■ Your instructions
Word for word, transcribe the data below.

Data extracted from a collection

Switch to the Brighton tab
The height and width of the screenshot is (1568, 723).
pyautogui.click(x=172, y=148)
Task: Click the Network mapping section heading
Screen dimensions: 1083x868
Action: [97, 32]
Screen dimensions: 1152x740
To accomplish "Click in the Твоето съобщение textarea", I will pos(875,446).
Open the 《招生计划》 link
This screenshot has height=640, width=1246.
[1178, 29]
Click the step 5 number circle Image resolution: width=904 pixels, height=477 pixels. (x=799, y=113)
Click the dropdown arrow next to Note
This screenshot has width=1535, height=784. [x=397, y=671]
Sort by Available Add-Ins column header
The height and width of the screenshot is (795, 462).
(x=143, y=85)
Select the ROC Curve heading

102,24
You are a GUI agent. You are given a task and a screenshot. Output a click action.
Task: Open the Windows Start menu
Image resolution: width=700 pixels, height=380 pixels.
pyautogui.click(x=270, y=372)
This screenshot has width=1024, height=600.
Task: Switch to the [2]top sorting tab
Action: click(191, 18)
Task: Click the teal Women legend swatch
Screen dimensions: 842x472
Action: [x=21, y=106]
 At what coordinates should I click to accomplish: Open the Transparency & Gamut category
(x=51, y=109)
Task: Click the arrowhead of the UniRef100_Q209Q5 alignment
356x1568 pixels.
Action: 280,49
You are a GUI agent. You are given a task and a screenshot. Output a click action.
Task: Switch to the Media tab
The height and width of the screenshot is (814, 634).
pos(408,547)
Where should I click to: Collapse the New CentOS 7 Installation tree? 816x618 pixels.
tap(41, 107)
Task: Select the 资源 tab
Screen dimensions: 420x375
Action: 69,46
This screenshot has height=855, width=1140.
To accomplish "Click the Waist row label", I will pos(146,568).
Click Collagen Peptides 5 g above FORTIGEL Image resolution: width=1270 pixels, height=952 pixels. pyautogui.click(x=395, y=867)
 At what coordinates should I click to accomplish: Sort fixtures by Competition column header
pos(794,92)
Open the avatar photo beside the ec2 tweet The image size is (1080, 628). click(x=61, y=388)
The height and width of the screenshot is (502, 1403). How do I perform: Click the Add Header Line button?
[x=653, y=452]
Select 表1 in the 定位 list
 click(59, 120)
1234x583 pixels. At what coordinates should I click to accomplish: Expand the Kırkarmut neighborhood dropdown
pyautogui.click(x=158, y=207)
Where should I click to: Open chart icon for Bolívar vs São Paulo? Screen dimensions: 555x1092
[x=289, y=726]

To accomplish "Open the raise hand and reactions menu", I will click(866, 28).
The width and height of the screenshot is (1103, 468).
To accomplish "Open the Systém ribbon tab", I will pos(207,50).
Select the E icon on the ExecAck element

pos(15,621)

■ Expected output
Switch to the Brighton tab
The height and width of the screenshot is (1568, 723).
pyautogui.click(x=172, y=148)
Task: Click the Network mapping section heading
Screen dimensions: 1083x868
Action: [97, 32]
Screen dimensions: 1152x740
To accomplish "Click in the Твоето съобщение textarea", I will pos(875,446).
Open the 《招生计划》 link
This screenshot has height=640, width=1246.
[1178, 29]
Click the step 5 number circle Image resolution: width=904 pixels, height=477 pixels. (x=799, y=113)
Click the dropdown arrow next to Note
This screenshot has width=1535, height=784. [x=397, y=671]
Sort by Available Add-Ins column header
The height and width of the screenshot is (795, 462).
(x=143, y=85)
Select the ROC Curve heading

102,24
You are a GUI agent. You are given a task and a screenshot. Output a click action.
Task: Open the Windows Start menu
Image resolution: width=700 pixels, height=380 pixels.
pyautogui.click(x=270, y=372)
This screenshot has width=1024, height=600.
Task: Switch to the [2]top sorting tab
Action: click(191, 18)
Task: Click the teal Women legend swatch
Screen dimensions: 842x472
Action: [x=21, y=106]
 At what coordinates should I click to accomplish: Open the Transparency & Gamut category
(x=51, y=109)
Task: Click the arrowhead of the UniRef100_Q209Q5 alignment
356x1568 pixels.
Action: 280,49
You are a GUI agent. You are given a task and a screenshot. Output a click action.
Task: Switch to the Media tab
The height and width of the screenshot is (814, 634).
pos(408,547)
Where should I click to: Collapse the New CentOS 7 Installation tree? 816x618 pixels.
tap(41, 107)
Task: Select the 资源 tab
Screen dimensions: 420x375
Action: 69,46
This screenshot has height=855, width=1140.
To accomplish "Click the Waist row label", I will pos(146,568).
Click Collagen Peptides 5 g above FORTIGEL Image resolution: width=1270 pixels, height=952 pixels. pyautogui.click(x=395, y=867)
 At what coordinates should I click to accomplish: Sort fixtures by Competition column header
pos(794,92)
Open the avatar photo beside the ec2 tweet The image size is (1080, 628). click(x=61, y=388)
The height and width of the screenshot is (502, 1403). How do I perform: Click the Add Header Line button?
[x=653, y=452]
Select 表1 in the 定位 list
 click(59, 120)
1234x583 pixels. At what coordinates should I click to accomplish: Expand the Kırkarmut neighborhood dropdown
pyautogui.click(x=158, y=207)
Where should I click to: Open chart icon for Bolívar vs São Paulo? Screen dimensions: 555x1092
[x=289, y=726]

To accomplish "Open the raise hand and reactions menu", I will click(866, 28).
The width and height of the screenshot is (1103, 468).
To accomplish "Open the Systém ribbon tab", I will pos(207,50).
Select the E icon on the ExecAck element

pos(15,621)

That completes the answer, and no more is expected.